Installing Datastax Enterprise on Raspberry PI 2 with Ubuntu Core OS | Apache Cassandra and DataStax Enterprise - DataStax Academy

 

So for something a little different I was tasked with creating a DSE cluster on some Raspberry Pi's.

2 Datacenters running 3 Raspberry PI's in each DC. (3 Node / 2 DC - Running a pure Cassandra workload)

This turned out to be a really cool and fun project but wasn't straight forward by any means. I thought I would share my experiences and hope you enjoy the show. This is literally a how to guide as much as anything else to allow anyone to be able to put it together with as little hassle as possible.

Did I hit any challenges on the way? You bet ya!

One of the challenges I initially hit was the architecture of the Raspberry Pi's, these are ARM architecture vs i386/x64 so I wasn't sure what was available to the ARM architecture repo in APT for the Raspberry Pi's.

As I soon discovered these Pi guys are awesome, everything from Java to the usual OS tools such as ethtool, sysstat, python 2.7 was available via APT

The next question was what distribution of Raspberry Pi's would be the best candidate for running DSE. The most popular release is Raspbian Pi OS, it's essentially a Debian derivative but had some known qwerks. (Different package manager, different tools)

I came across UbuntuCore for Raspbian Pi which was just a cutdown version of Ubuntu on the ARM architecture. To me this was the best of both worlds, but as I got further along the build process there were some caveats on using UbuntuCore as well.

In the end I would have just stuck to using Raspbian Pi OS, the differences were not an issue in the end and UbuntuCore is still quite new so there were some issues like configuring wifi drivers and compiling certain things under UbuntuCore that were problematic.

There were other issues but I'll focus on the build and what I encountered. Setting up the UbuntuCore image was pretty straightforward, just use the inbuilt `dd` command to image the .img image file to the sdcard. The Raspberry pi only boots from the SD card.

The imaging and basic setup post imaging on the first pi was straightforward, but….  I noticed straight away performance was going to be a pain point.

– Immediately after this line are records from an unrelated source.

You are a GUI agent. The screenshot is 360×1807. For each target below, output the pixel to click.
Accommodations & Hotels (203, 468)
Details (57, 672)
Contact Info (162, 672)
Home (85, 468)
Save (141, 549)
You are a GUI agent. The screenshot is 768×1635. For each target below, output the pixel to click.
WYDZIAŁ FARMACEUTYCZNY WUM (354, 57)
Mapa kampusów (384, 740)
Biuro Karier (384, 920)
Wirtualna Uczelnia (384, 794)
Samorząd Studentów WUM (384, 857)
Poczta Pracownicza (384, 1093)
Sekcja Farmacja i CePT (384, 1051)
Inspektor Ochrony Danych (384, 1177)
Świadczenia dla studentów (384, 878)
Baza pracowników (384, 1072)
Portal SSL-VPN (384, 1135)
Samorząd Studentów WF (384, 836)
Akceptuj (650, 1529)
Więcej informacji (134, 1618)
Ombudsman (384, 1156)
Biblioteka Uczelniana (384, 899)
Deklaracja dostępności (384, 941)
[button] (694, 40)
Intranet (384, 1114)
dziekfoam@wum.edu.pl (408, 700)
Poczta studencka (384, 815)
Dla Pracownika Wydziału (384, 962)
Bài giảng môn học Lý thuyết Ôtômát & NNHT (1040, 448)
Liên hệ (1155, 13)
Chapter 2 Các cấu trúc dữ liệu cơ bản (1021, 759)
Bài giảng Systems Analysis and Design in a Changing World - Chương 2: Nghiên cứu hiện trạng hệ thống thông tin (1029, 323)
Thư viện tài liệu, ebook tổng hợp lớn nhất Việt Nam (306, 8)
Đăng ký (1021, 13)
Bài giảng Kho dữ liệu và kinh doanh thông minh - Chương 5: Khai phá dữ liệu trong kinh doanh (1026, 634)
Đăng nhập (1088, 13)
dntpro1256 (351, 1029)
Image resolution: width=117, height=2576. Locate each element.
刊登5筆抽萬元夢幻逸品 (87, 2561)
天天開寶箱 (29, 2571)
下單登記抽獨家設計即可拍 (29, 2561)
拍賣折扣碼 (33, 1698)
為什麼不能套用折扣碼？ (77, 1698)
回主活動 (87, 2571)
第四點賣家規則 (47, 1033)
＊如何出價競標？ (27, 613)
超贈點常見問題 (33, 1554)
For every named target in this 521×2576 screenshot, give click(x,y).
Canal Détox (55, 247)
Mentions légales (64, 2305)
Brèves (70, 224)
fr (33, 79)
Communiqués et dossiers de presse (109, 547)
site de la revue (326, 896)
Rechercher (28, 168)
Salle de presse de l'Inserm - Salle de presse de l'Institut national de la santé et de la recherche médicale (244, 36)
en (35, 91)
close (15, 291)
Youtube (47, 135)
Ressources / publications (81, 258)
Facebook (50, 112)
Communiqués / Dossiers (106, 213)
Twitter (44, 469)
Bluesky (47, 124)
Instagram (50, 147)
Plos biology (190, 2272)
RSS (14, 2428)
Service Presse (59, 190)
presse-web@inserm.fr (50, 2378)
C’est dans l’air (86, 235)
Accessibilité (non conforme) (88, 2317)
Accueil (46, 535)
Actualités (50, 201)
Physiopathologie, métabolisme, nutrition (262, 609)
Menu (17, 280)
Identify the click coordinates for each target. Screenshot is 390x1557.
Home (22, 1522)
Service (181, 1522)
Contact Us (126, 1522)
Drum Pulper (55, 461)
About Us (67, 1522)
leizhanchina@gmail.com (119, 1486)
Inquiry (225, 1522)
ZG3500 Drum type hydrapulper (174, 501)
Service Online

I continued with the installation and had to start getting the wifi dongle we had procured working for the management of the Pi's. This wasn't so straightforward. I had to compile and build the wifi drivers as they were not included in the base UbuntuCore image nor via a package I could install. So Github to the rescue, after some fiddling i managed to get the driver compiled, inserted and persist on each reboot.

Make sure you use root not sudo as it compiles and builds, and you can load the module but for some reason it wasn't being saved in the correct location so wasn't being persisted on each restart of the PI's.

I then got wpa supplicant (The wifi WPA support) working, I hit a few issues configuring this (The configuration file) but in the end I simplified the config based on the blogs online and it worked.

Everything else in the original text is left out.